### WHAT THE EXERCISE ASKS
From the multiplayer-modes text, please repeat word for word the part that opens with the words containing "In Sprint 5P, the" and closes with "just as in Battle 2P.".

### TEXT EXCERPT
* * * *

This mode is very similar to Battle 2P. The player is pitted against five other opponents. The opposing players are also recordings as in Battle 2P. There is a target that constantly alternates between the other five players. When garbage is sent by the player, the person that the target is current pointing at is the one that receives the garbage. Knock-outs are awarded to the person that sent the most garbage to the knocked-out player, so timing of attacks is important in earning knock-outs. The player with the highest knock-out-to-knocked-out ratio after two minutes is the winner. If that is tied, then number of lines of garbage sent is the tie-breaker, as in Battle 2P. By doing well, the players can earn stars, which promotes them to new ranks. Doing poorly will cause players to lose stars. As in Battle 2P, there are twenty ranks in the mode. This mode is not available on the Facebook version.

==== Sprint 5P ====

In Sprint 5P, the player plays against four others players in the basic Sprint Mode. The players are previously recorded as in Battle 2P. The goal is to clear forty lines before the other players. Players earn stars by placing first or second, and they lose stars by placing fourth of fifth. Once enough stars are earned, they advance to a new rank just as in Battle 2P.

==== Arena ====

Arena is the only live multiplayer mode. It pits up to six players against each other in real time. It works similarly to Battle 6P, except that when a player is knocked out, they are out of that round.

* * * *

### AVAILABLE DATA
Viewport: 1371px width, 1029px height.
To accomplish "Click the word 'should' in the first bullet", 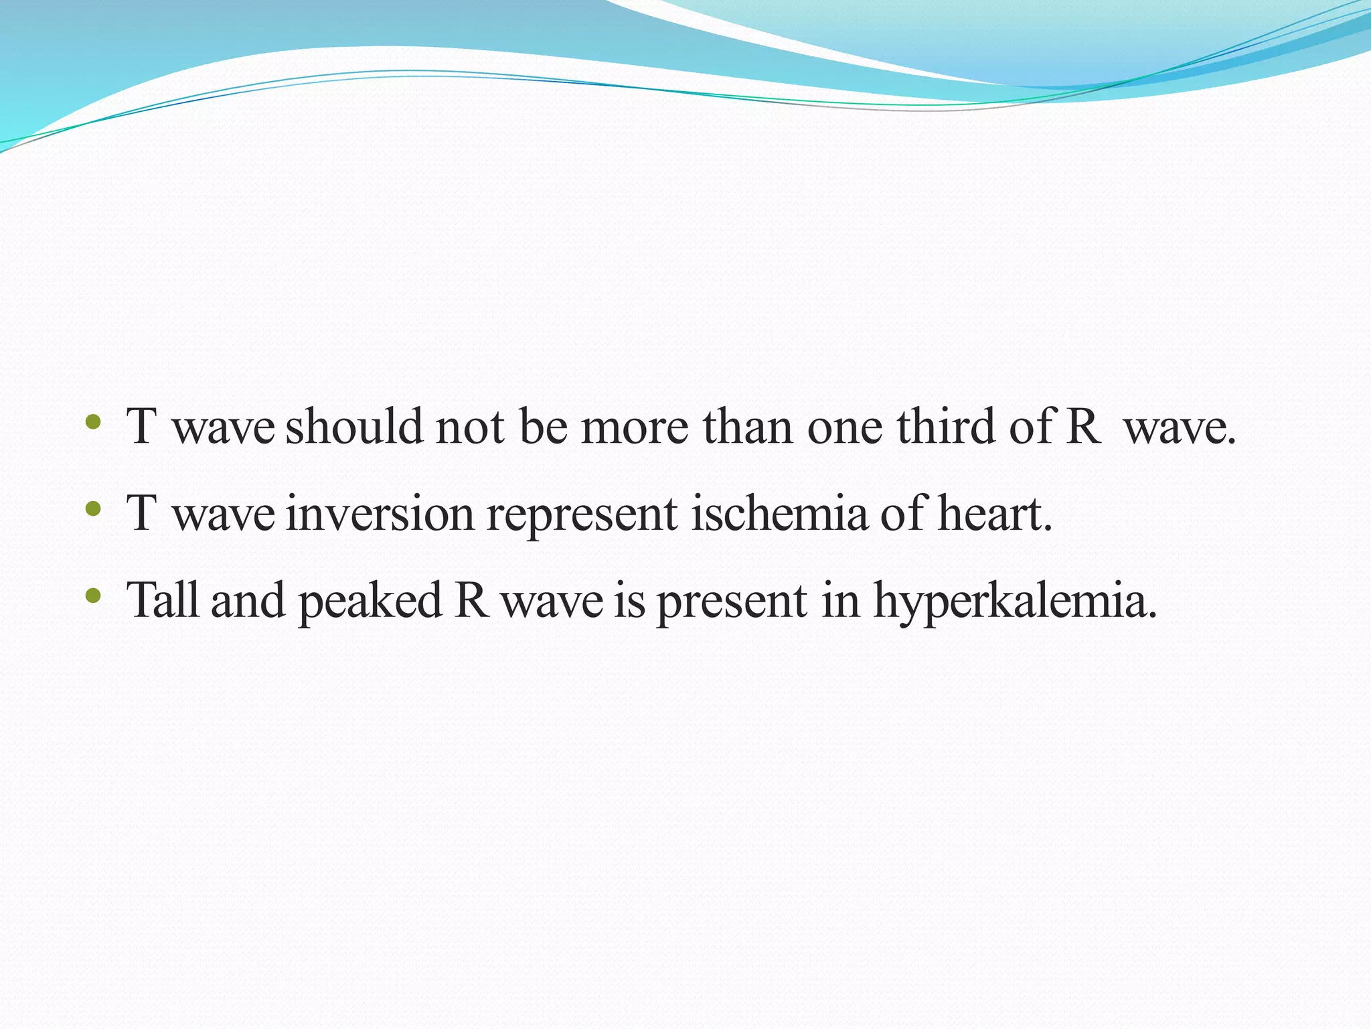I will (x=354, y=426).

* * * *

### COMPLETE OUTPUT
In Sprint 5P, the player plays against four others players in the basic Sprint Mode. The players are previously recorded as in Battle 2P. The goal is to clear forty lines before the other players. Players earn stars by placing first or second, and they lose stars by placing fourth of fifth. Once enough stars are earned, they advance to a new rank just as in Battle 2P.